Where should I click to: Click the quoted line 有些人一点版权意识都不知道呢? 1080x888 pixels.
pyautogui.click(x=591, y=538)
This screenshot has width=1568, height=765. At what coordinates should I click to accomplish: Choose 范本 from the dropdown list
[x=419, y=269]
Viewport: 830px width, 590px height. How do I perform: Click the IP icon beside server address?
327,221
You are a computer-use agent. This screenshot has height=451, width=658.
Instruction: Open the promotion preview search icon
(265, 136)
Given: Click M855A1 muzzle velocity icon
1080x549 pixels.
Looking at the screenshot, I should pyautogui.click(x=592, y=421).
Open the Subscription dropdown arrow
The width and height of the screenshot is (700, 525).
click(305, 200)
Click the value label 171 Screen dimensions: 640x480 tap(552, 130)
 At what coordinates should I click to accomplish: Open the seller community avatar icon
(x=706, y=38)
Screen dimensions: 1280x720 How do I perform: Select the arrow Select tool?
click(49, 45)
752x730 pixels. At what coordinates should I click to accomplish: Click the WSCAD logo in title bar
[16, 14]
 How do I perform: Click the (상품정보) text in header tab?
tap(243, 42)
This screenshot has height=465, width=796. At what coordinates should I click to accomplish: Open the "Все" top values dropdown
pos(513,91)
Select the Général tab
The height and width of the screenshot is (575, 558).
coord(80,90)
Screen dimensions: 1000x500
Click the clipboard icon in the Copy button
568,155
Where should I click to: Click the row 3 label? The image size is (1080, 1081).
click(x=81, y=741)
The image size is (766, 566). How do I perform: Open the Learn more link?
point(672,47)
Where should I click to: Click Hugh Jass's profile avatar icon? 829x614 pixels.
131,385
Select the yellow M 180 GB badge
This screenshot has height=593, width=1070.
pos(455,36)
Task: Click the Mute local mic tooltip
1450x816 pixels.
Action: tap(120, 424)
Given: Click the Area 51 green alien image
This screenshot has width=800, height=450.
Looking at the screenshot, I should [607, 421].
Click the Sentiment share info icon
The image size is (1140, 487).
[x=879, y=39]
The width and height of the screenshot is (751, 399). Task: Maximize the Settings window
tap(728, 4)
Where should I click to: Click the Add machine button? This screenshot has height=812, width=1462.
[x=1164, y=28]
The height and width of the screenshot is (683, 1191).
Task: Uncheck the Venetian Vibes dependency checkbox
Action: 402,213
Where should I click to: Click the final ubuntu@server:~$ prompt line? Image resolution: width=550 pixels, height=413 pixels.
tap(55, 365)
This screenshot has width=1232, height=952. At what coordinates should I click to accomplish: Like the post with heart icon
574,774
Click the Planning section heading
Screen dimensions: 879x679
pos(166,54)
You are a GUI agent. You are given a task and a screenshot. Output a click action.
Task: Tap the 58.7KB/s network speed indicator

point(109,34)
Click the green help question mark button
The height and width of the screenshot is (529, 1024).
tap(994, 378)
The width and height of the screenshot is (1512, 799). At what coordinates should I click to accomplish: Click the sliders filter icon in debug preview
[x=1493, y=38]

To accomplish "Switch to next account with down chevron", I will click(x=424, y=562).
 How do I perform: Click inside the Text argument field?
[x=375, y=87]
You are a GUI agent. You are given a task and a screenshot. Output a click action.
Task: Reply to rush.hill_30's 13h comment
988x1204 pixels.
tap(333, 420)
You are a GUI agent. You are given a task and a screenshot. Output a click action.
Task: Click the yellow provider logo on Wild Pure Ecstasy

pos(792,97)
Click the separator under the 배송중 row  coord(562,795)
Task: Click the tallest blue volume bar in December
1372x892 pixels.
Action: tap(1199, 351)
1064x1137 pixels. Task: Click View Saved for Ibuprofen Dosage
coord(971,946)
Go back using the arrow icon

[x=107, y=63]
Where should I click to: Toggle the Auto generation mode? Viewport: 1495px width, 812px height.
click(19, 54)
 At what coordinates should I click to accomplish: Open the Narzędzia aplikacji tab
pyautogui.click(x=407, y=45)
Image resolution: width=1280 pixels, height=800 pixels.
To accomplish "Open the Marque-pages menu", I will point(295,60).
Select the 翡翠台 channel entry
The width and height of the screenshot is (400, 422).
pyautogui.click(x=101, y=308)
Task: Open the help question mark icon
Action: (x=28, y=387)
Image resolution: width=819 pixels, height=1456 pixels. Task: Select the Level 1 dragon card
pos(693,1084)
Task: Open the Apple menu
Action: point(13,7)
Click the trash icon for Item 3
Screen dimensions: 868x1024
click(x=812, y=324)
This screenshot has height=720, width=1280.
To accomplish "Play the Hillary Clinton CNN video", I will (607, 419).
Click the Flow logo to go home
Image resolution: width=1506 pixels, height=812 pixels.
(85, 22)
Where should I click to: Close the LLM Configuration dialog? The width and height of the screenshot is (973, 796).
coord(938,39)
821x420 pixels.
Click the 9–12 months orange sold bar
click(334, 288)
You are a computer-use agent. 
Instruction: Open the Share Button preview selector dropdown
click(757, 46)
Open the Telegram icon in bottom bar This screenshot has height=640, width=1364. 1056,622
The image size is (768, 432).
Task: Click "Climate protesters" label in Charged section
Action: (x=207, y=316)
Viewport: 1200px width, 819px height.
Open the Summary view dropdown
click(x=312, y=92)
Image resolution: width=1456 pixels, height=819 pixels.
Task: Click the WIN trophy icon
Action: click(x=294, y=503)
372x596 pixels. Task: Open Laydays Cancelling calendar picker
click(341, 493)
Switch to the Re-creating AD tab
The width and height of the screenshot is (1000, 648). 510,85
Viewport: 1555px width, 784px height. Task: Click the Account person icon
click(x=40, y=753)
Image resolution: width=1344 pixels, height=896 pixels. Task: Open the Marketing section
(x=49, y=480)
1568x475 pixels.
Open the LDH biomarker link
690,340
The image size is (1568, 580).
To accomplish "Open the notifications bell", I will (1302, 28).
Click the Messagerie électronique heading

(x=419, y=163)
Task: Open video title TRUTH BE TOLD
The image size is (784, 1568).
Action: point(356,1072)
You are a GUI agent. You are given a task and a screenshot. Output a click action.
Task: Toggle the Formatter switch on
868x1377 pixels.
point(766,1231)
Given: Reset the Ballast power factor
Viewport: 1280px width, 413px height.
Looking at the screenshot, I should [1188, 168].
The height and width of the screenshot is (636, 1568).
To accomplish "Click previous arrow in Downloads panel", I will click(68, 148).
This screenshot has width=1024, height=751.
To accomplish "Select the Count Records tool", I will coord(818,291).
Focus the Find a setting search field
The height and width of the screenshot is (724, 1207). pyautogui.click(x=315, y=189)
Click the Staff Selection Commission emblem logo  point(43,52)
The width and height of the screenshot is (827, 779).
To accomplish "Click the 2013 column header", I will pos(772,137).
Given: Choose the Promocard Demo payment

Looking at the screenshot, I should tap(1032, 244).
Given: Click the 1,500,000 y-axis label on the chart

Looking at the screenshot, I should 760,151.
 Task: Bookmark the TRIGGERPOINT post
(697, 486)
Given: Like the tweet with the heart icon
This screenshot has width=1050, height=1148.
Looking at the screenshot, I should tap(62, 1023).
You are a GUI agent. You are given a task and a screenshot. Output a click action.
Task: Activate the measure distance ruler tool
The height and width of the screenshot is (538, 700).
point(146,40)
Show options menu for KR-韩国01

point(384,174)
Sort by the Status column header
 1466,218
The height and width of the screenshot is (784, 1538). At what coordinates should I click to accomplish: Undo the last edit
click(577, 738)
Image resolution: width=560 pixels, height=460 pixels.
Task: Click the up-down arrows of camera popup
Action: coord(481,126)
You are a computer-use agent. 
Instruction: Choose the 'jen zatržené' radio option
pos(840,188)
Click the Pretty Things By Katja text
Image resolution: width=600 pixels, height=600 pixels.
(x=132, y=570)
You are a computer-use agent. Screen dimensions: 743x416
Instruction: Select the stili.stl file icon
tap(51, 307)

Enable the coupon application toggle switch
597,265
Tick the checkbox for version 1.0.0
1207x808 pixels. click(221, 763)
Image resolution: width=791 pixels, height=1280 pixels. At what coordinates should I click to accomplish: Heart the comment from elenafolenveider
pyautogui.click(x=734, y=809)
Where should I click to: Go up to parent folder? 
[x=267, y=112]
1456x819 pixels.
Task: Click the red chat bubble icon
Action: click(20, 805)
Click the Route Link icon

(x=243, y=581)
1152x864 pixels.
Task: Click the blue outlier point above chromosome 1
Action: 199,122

◇ ◇ ◇ ◇ ◇

Starting at the first line of the records and ending at the line containing "pos(513,91)", write those lines out again with "dropdown" replaced by "drop-down" and everything else left as is.

| Written solution |
Where should I click to: Click the quoted line 有些人一点版权意识都不知道呢? 1080x888 pixels.
pyautogui.click(x=591, y=538)
This screenshot has width=1568, height=765. At what coordinates should I click to accomplish: Choose 范本 from the drop-down list
[x=419, y=269]
Viewport: 830px width, 590px height. How do I perform: Click the IP icon beside server address?
327,221
You are a computer-use agent. This screenshot has height=451, width=658.
Instruction: Open the promotion preview search icon
(265, 136)
Given: Click M855A1 muzzle velocity icon
1080x549 pixels.
Looking at the screenshot, I should pyautogui.click(x=592, y=421).
Open the Subscription drop-down arrow
The width and height of the screenshot is (700, 525).
click(305, 200)
Click the value label 171 Screen dimensions: 640x480 tap(552, 130)
 At what coordinates should I click to accomplish: Open the seller community avatar icon
(x=706, y=38)
Screen dimensions: 1280x720 How do I perform: Select the arrow Select tool?
click(49, 45)
752x730 pixels. At what coordinates should I click to accomplish: Click the WSCAD logo in title bar
[16, 14]
 How do I perform: Click the (상품정보) text in header tab?
tap(243, 42)
This screenshot has height=465, width=796. At what coordinates should I click to accomplish: Open the "Все" top values drop-down
pos(513,91)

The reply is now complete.